Parent & Staff Concerns
With the YMCA’s planning already underway and time being of the essence, the Lextant research team embarked on a focused, accelerated research sprint completed in just 10 days to help understand parent and staff concerns and identify ideal potential solutions to alleviate them. The foundation of the research was based on Lextant’s sensory cue model for delivering clean and safe experiences.
“Our research lets us understand what people need to feel in order to feel comfortable returning to a childcare environment. The key emotional drivers for both parents and staff members are being confident, relaxed, healthy, in control, stress free and safe,” said Sarah Bodde, Director of Human-Centered Design for Lextant. “We focused our co-creation sessions on how the YMCA could design protocols, processes and communication to create these experiences in the childcare setting.”
Delivering Clean & Safe Experiences
Lextant created a model depicting the ideal journey and experience of returning to childcare for parents and staff detailing the desired emotions they want to experience at each stage including preparing to go to the facility, arriving, time spent during the day and pick-up departure.
These insights focused the YMCA on direct solutions that would have the most impact on parents and staff members and give them confidence in returning, including:
- Communication – The YMCA designed its “Our Promise To Families” campaign to share its processes and protocols and how they will be enforced with parents and staff clear easy to understand way;
- Visual Cues – The centers are using several visual cues that help support these protocols and reinforce for parents and staff members that the facilities are clean and safe including directional arrows, social distancing indicators on the floor, visible sanitizing practices and modeling PPE usage.
- Protocols – The YMCA has set clear protocols to protect the safety of the children in its care and ensured that its staff members have everything they need to be able to enforce them.
- Teamwork & Togetherness – Continued information flow between YMCA leaders, staff members and families to keep everyone informed and prepared. A survey was sent after the first week of opening asking parents for feedback on how the YMCA was doing in terms of Communication, Safety, Protocol Enforcement and Overall Satisfaction and received overwhelmingly positive feedback.
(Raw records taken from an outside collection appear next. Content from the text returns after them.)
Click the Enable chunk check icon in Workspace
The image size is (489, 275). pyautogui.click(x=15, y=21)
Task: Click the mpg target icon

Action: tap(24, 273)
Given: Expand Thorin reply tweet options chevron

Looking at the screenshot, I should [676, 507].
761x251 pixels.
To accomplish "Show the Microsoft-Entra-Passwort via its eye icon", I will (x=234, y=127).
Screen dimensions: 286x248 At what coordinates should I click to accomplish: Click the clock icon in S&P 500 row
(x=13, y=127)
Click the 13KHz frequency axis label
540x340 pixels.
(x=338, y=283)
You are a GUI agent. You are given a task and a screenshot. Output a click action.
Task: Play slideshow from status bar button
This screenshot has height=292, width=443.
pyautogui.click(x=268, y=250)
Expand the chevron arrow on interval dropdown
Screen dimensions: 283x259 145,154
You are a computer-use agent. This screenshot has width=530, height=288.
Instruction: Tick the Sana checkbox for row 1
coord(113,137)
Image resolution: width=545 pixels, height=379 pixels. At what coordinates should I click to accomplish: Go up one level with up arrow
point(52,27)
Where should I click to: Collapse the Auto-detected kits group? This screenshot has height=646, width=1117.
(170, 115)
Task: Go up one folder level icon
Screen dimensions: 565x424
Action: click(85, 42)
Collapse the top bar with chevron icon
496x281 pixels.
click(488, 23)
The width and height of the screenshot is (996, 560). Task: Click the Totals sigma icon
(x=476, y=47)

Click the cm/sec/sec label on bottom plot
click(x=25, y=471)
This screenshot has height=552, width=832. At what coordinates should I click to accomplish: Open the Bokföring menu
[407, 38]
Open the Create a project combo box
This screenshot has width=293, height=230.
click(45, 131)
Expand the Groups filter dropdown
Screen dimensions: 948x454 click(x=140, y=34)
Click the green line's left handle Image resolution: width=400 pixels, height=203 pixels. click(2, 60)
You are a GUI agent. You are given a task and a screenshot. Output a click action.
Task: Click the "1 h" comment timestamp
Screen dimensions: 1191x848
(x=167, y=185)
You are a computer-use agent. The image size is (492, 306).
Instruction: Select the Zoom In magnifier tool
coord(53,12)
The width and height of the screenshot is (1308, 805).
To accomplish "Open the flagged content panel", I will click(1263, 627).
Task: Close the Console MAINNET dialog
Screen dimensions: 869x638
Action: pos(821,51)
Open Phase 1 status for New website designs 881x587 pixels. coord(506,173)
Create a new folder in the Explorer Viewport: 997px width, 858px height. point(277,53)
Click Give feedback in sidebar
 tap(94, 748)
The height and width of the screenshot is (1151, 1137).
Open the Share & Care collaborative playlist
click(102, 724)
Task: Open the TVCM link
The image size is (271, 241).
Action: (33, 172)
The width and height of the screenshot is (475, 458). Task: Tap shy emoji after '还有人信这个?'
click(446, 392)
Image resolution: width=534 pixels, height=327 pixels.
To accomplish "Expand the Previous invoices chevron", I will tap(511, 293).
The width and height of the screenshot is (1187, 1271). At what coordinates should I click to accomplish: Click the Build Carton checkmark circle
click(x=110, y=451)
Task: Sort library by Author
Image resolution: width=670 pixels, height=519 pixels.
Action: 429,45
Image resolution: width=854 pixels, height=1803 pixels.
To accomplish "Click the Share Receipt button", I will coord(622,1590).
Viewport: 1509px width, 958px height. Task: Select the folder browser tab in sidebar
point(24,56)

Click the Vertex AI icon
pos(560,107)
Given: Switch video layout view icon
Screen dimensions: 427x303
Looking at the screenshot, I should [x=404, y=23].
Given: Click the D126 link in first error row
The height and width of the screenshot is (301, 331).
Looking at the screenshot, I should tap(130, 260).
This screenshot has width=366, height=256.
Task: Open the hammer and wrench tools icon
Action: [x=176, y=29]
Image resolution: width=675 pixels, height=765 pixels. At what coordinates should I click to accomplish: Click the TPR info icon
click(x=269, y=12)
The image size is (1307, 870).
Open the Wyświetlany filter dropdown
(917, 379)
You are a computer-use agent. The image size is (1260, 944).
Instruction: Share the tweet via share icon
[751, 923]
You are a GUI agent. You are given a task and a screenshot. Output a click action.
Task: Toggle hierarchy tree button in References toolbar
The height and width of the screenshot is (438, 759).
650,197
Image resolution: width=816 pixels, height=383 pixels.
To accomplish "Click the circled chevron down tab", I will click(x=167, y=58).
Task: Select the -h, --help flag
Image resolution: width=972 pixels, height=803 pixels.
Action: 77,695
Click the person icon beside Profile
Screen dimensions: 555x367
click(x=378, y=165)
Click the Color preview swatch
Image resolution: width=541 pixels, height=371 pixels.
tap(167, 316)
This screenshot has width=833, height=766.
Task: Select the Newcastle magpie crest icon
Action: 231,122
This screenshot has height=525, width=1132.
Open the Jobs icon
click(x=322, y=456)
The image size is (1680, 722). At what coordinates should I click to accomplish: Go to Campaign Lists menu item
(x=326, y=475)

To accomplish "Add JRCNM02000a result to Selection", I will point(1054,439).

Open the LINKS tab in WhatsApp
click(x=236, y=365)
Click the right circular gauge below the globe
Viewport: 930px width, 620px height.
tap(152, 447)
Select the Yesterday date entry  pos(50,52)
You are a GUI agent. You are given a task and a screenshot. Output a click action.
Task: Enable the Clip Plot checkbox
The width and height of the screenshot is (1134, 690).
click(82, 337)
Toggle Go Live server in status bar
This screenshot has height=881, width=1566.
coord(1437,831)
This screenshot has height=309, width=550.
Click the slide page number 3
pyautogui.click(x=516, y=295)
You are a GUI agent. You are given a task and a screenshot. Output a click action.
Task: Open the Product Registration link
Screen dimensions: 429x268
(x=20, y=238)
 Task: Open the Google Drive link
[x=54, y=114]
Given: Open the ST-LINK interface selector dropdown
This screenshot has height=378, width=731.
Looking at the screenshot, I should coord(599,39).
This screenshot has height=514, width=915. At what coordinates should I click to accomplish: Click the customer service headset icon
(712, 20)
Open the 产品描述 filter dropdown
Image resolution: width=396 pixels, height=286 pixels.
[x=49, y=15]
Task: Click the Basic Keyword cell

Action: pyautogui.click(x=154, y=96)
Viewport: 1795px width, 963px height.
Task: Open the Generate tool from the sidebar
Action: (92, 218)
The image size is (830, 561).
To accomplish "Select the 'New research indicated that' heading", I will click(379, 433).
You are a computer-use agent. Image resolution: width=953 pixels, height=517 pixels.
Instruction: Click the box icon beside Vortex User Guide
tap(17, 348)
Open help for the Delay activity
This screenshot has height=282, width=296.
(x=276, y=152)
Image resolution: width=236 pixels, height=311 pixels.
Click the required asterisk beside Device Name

“We want our parents and staff members to know that ‘We’ve got this’. While we were already developing strong plans for pick-up and drop-off protocols, PPE availability and other logistics, the Lextant work really helped us focus on what would matter most and how to bring those things to life,” continued Ciminillo. “It hit home the importance of communication – early and often – leveraging visuals to reinforce our protocols, and keeping both parents and staff members engaged with us to modify our solutions as the situation evolves.”
In addition to its high quality childcare services, the YMCA recently restarted its summer camp programs and is making its plans to reinstate before and after school programs in the fall.